Exercise objective: Write out, word for word, the records from the line with "Given: Open the About us page" up to and including the line with "Looking at the". Leave the pictures out.

Data to use:

-- begin --

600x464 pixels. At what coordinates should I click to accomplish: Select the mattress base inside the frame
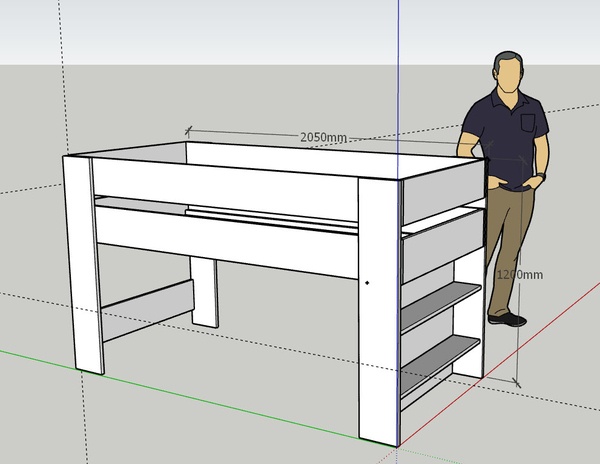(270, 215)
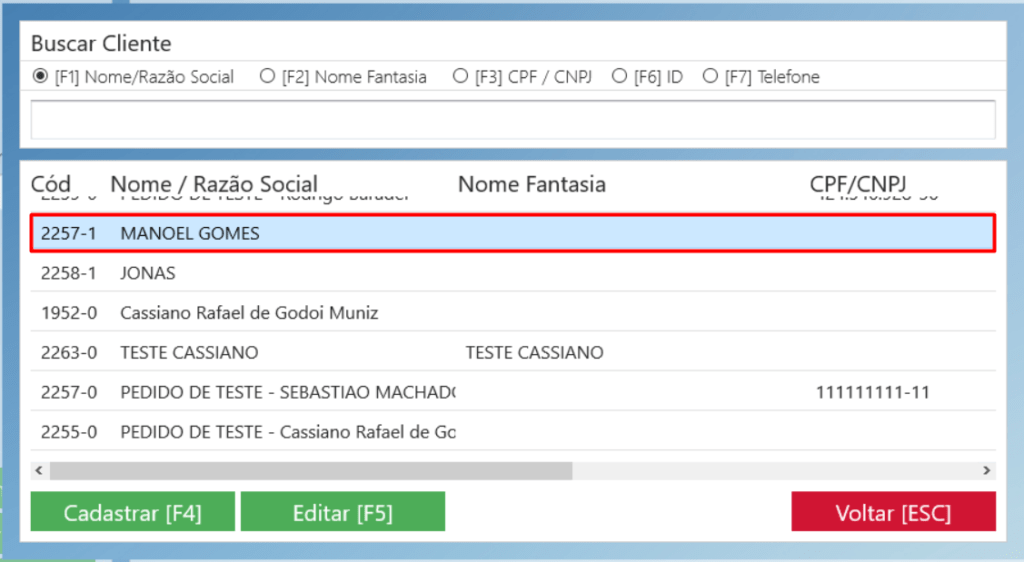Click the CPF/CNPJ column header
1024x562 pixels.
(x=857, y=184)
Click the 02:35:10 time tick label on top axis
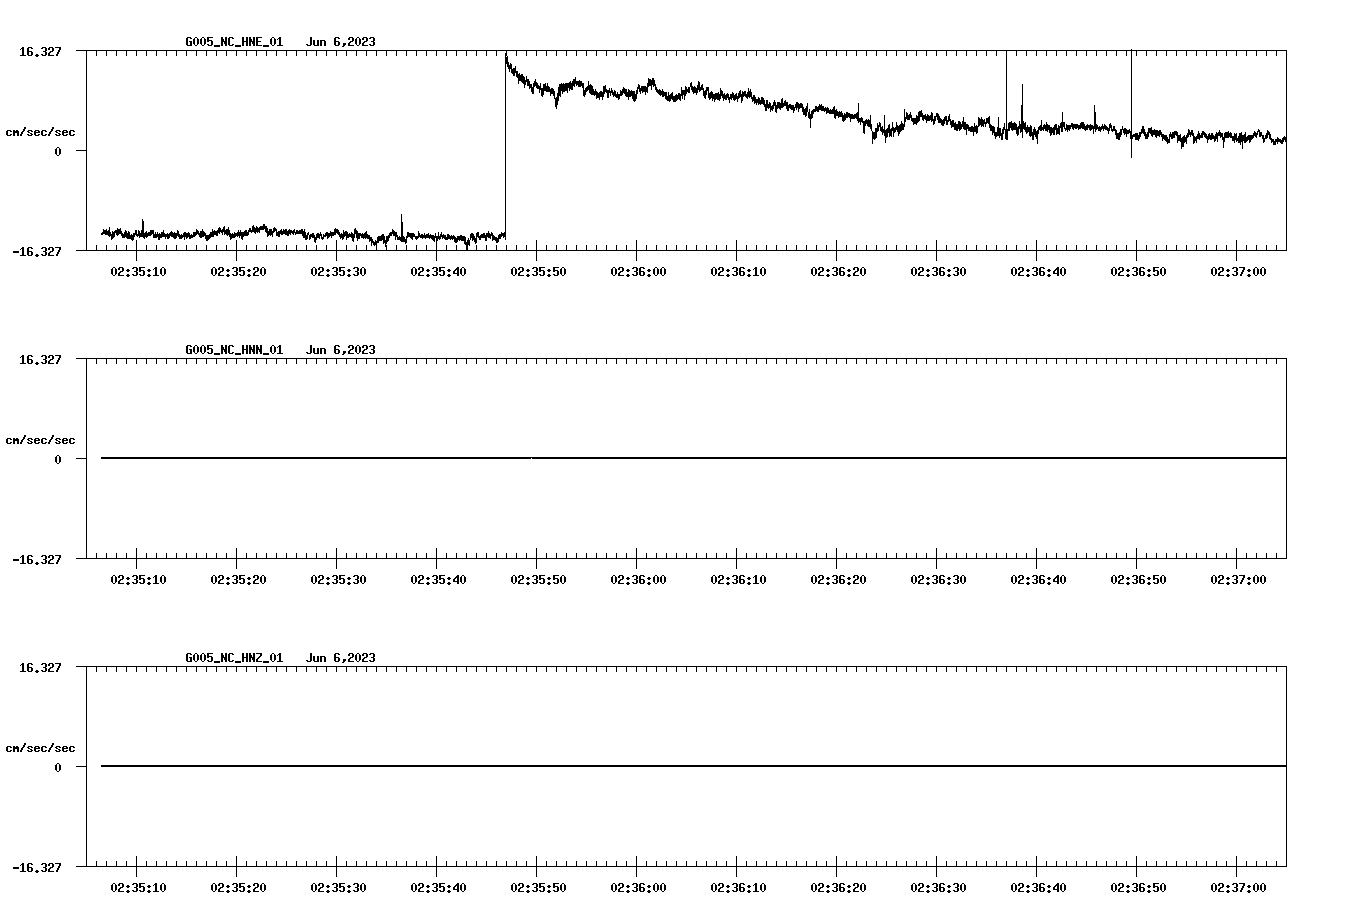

-- end --
-- begin --

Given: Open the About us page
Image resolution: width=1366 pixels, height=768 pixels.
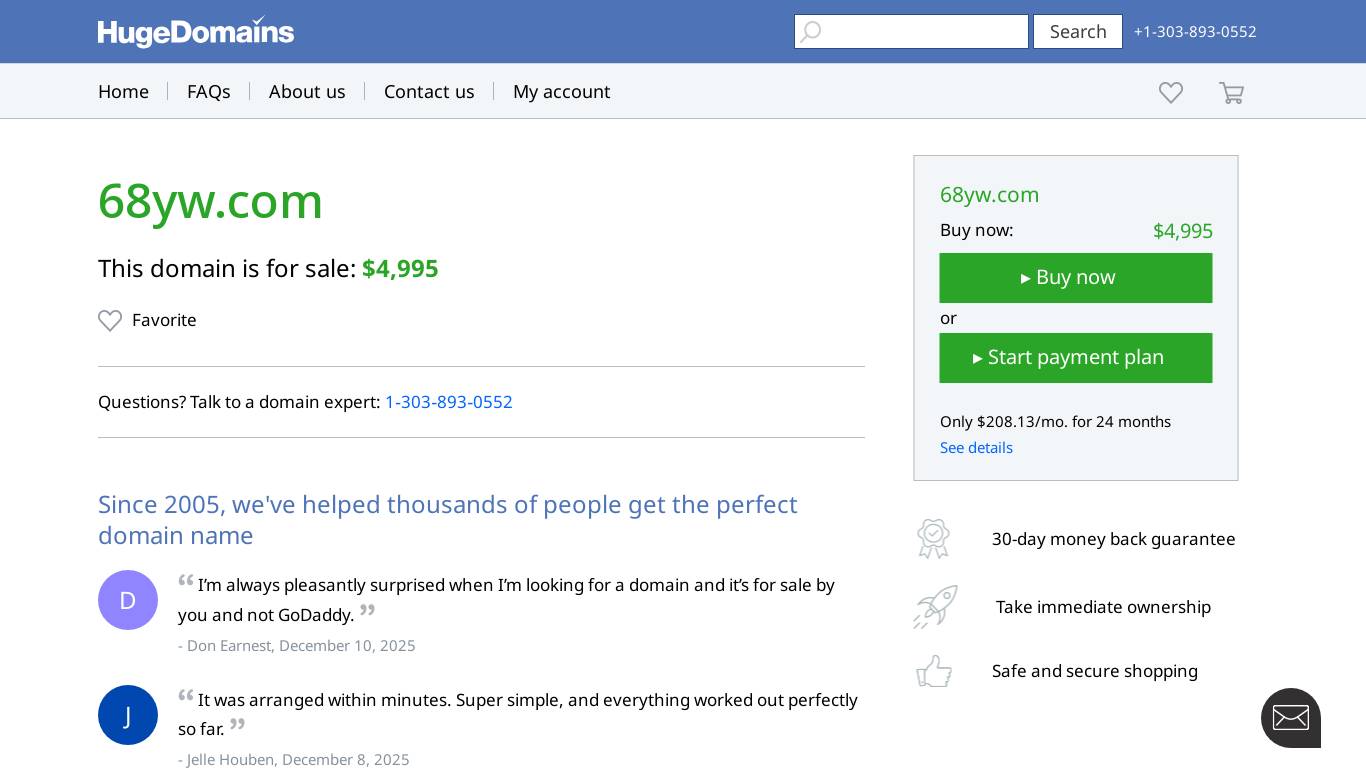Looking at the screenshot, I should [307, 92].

-- end --

Result below:
Given: Open the About us page
Image resolution: width=1366 pixels, height=768 pixels.
Looking at the screenshot, I should [307, 92].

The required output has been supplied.